Bonaventure: http://www.gutenberg.org/files/24078...-h/24078-h.htm

To reiterate, Bonaventure was fine, Gideon's Band would not generate the TOC the files are stated by PG to be in the public domain.

TIA,
Paul

jackie_w 08-22-2010 08:43 AM

Hi Paul,

I've had a look inside the HTML of Gideon's Band. The chapter tagging looks like this:

Code:

  <div class="c1">
    <h1>GIDEON'S BAND</h1>

    <h2>I</h2>

    <h3>THE STEAMBOAT LEVEE</h3>
  </div>

... ...

  <div class="c1">
    <h2>II</h2>

    <h3>THE "VOTARESS"</h3>
  </div>

The easiest way to get a TOC in your EPUB is to

Set [Convert] - [Structure Detection] - 'Detect chapters at' to //h:h2
Set [Convert] - [Table of Contents] - 'Level 1 TOC' to //h:h2 (or you could leave it blank in this particular case)

or you may prefer
Set [Convert] - [Structure Detection] - 'Detect chapters at' to //h:div[re:test(@class, "c1", "i")]
Set [Convert] - [Table of Contents] - 'Level 1 TOC' to //h:h2

or even
Set [Convert] - [Structure Detection] - 'Detect chapters at' to //h:div[re:test(@class, "c1", "i")]
Set [Convert] - [Table of Contents] - 'Level 1 TOC' to //h:div[re:test(@class, "c1", "i")]
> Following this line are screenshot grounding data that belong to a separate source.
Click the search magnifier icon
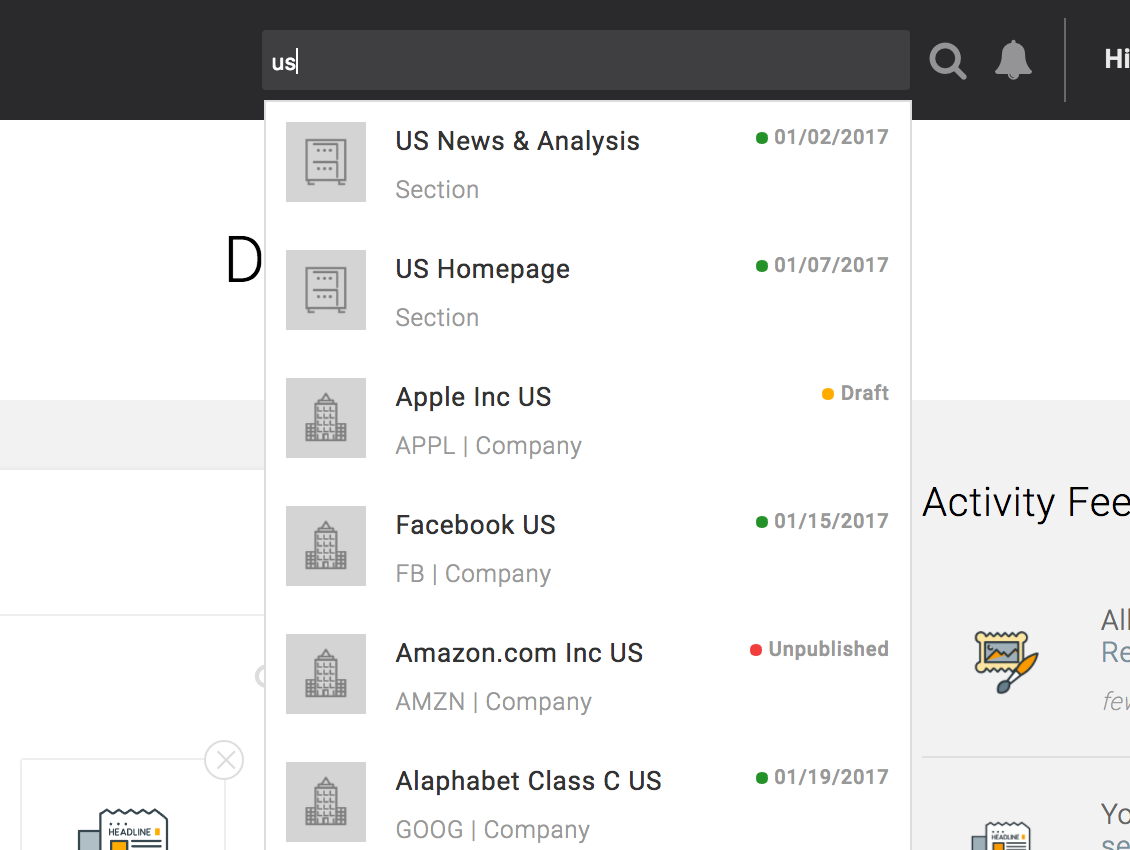This screenshot has height=850, width=1130. point(947,60)
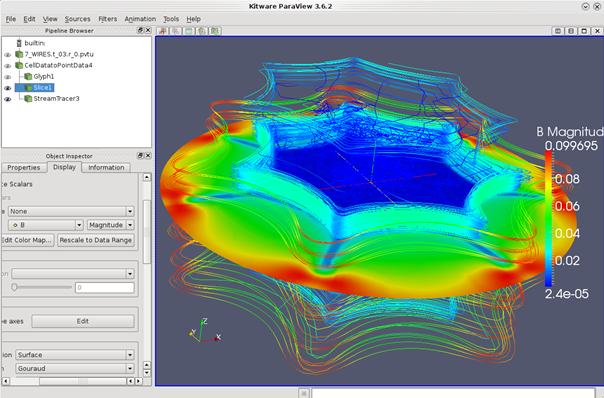Viewport: 604px width, 398px height.
Task: Close the Object Inspector panel
Action: [148, 156]
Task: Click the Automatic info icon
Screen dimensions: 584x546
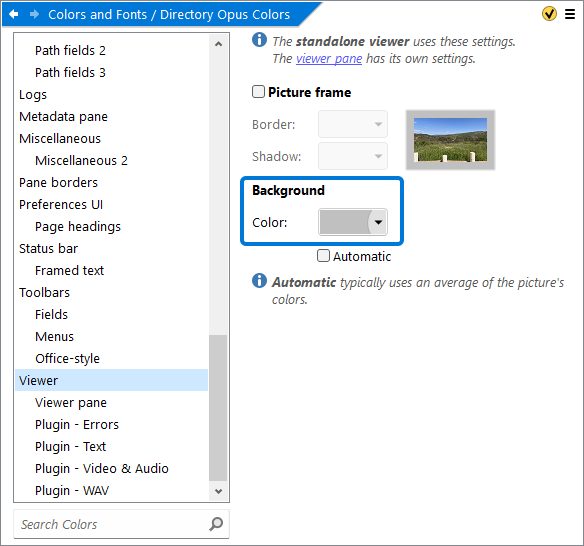Action: click(x=259, y=280)
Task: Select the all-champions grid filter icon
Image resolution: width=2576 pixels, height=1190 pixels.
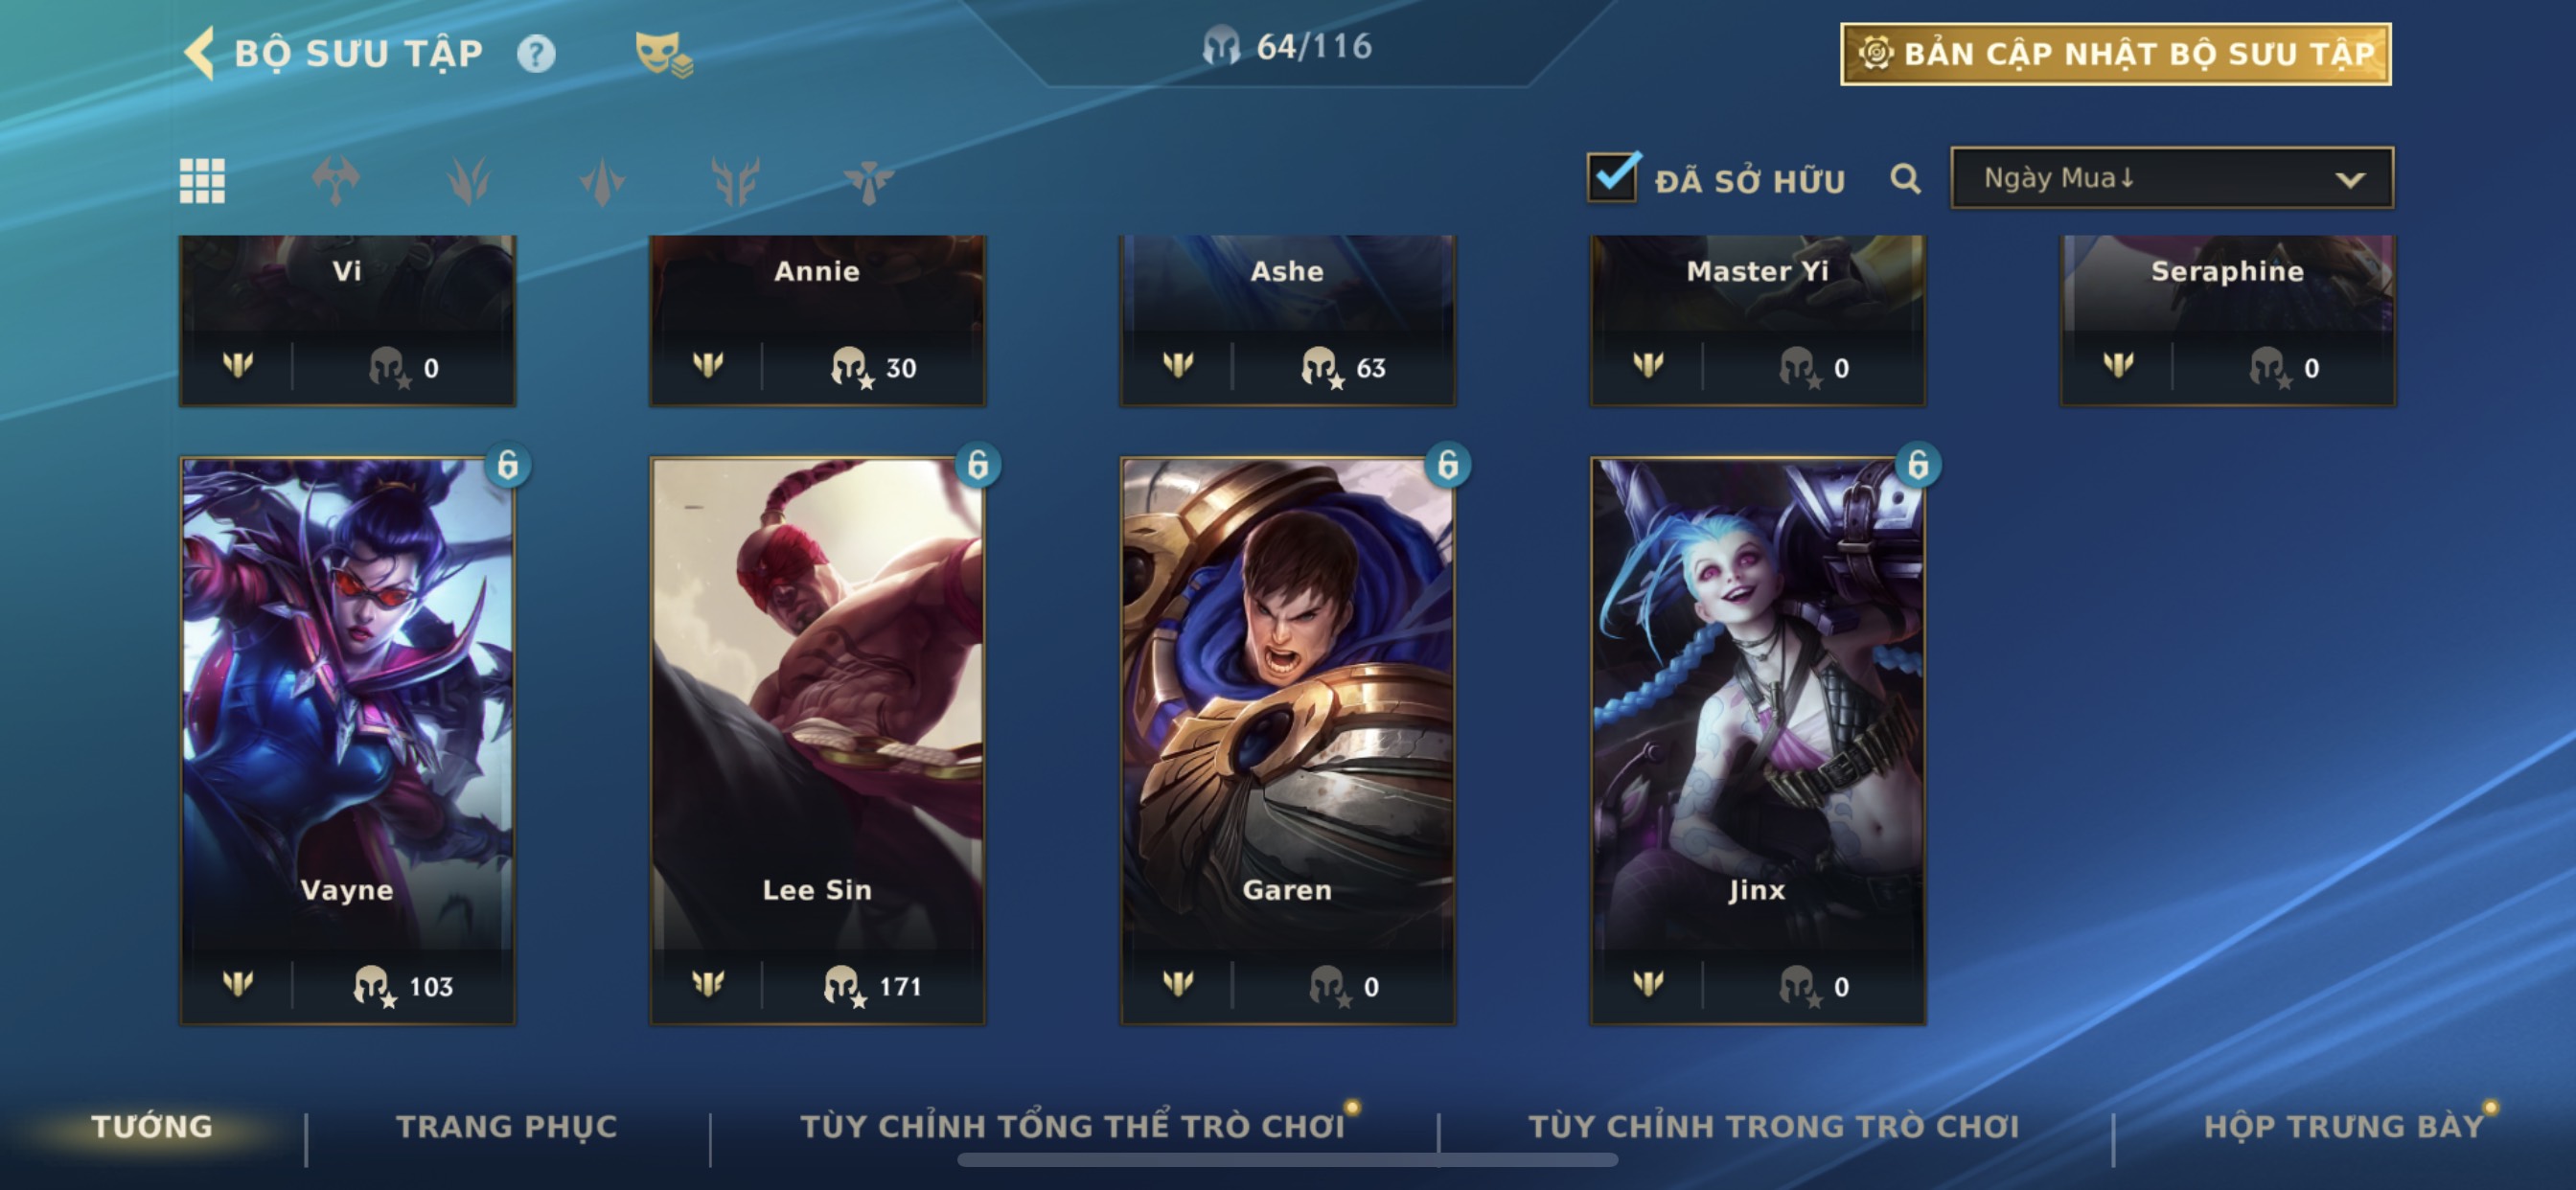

All of these worked for me. Good Luck. :)

p3aul 08-23-2010 01:09 AM

Well it did generate all the chapter titles, but not the correct pages! :(

Paul

jackie_w 08-23-2010 07:24 AM

To help you further you need to be more specific about what isn't working.

p3aul 08-25-2010 02:14 AM

OK I don't know in detail. All I know is that on the command line I type: ebook-convert gideon.html gideon epub. This is supposed to convert the file to epub, right. I understand calibre looks for the <h1>, <h2>, markup tags to create a TOC they are there. It doesn't. I've also tried to convert in the GUI. Same thing.
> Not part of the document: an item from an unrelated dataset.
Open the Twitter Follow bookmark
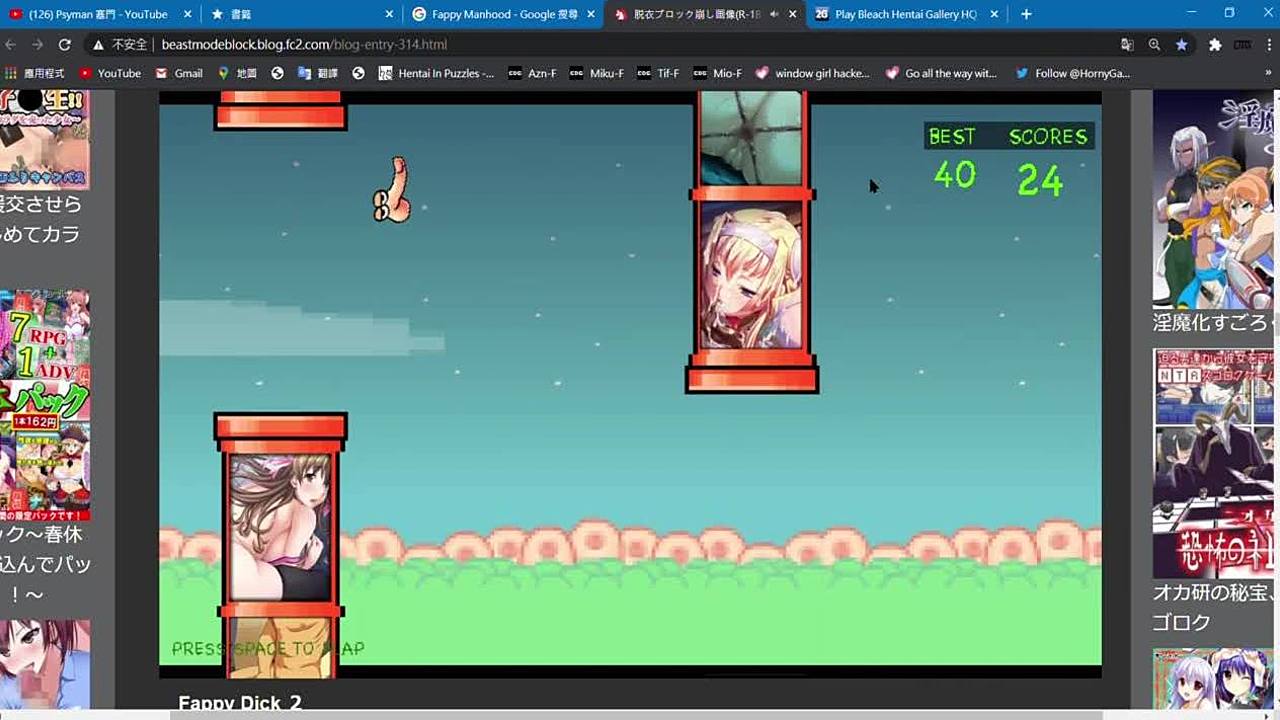Viewport: 1280px width, 720px height. click(1072, 73)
I tried your suggestions I replace the default settings with yours. I get a complete listing of chapters but the pages are wrong. most of them just take you back to page 3 for some reason.

I converted the book to rtf. This time all I got for a TOC was links to illustrations. Tomorrow I will delete the illustrations entirely and try again.

jackie_w 08-25-2010 10:51 AM

2 Attachment(s)
Firstly, sticking with the GUI for the moment. I've converted the HTML to epub using option 2 of the three I listed above.

I have attached a screencap of the resulting epub when viewed on the PC using the calibre ebook viewer.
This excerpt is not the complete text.